Given an array of real-valued numbers, A[1..n,1..n], I wish to find the sub-array

B = A[i..j,s..t]

with 1 <= i <= j <= n, and 1 <= s <= t <= n

such that the sum of the numbers in B is maximized. Is it possible to solve this using dynamic programming? I spoke to one of the OR professors at Aarhus University, and he didn’t know how to do it, and said that he had difficulty seeing how it could have the optimal substructure quality.

But IS it possible? If yes, how? If not, why?

I already know of an algorithm that runs in O(n^3) time, by reducing it to n(n+1)/2 subproblems of complexity O(n), but that seems like it’s a bit slow. I know that an optimal algorithm would run in Omega(n) time, but I’m hoping that dynamic programming could be used for making it run in O(n^2) time.

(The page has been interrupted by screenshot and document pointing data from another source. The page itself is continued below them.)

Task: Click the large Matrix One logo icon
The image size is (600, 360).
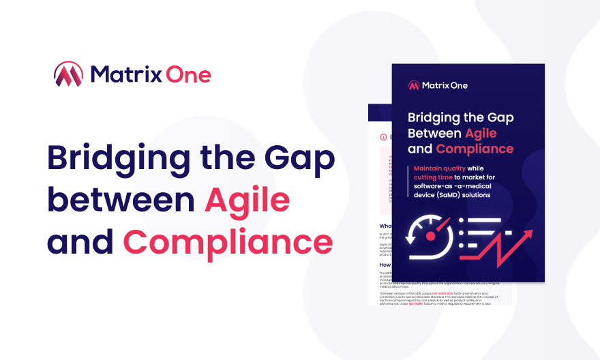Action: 68,74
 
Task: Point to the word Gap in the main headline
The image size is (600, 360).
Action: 304,160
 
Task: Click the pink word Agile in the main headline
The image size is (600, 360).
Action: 247,201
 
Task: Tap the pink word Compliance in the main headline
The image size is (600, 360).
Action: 228,242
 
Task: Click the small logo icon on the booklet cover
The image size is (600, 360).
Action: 414,86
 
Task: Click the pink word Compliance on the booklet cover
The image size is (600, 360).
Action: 475,149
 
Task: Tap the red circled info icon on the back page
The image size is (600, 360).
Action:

Original question summarized

I added this section because I felt some people has misinterpreted the point of my question. The original question was:

1. Is it possible to use dynamic programming to solve the above problem in O(n^2) time? If yes, how? If no, why not?

Additional questions:

I added a new questions here. More might be added later:

1. In order to use dynamic programming, I need to make use of solutions to easily solved subproblems (Or else the point is moot). The structure of the problem is such, that if we take a subarray B = A[1..m,1..m] of A[1..n,1..n] where m < n, then the optimal solution for array B is at most as good as in A, trivially, since the same solution is feasible in A. To use dynamic programming, it is therefore reasonable to ask: What is the relationship between the optimal subarray of A[1..i,1..i] and the optimal subarray of A[1..i+1,1..i+1]?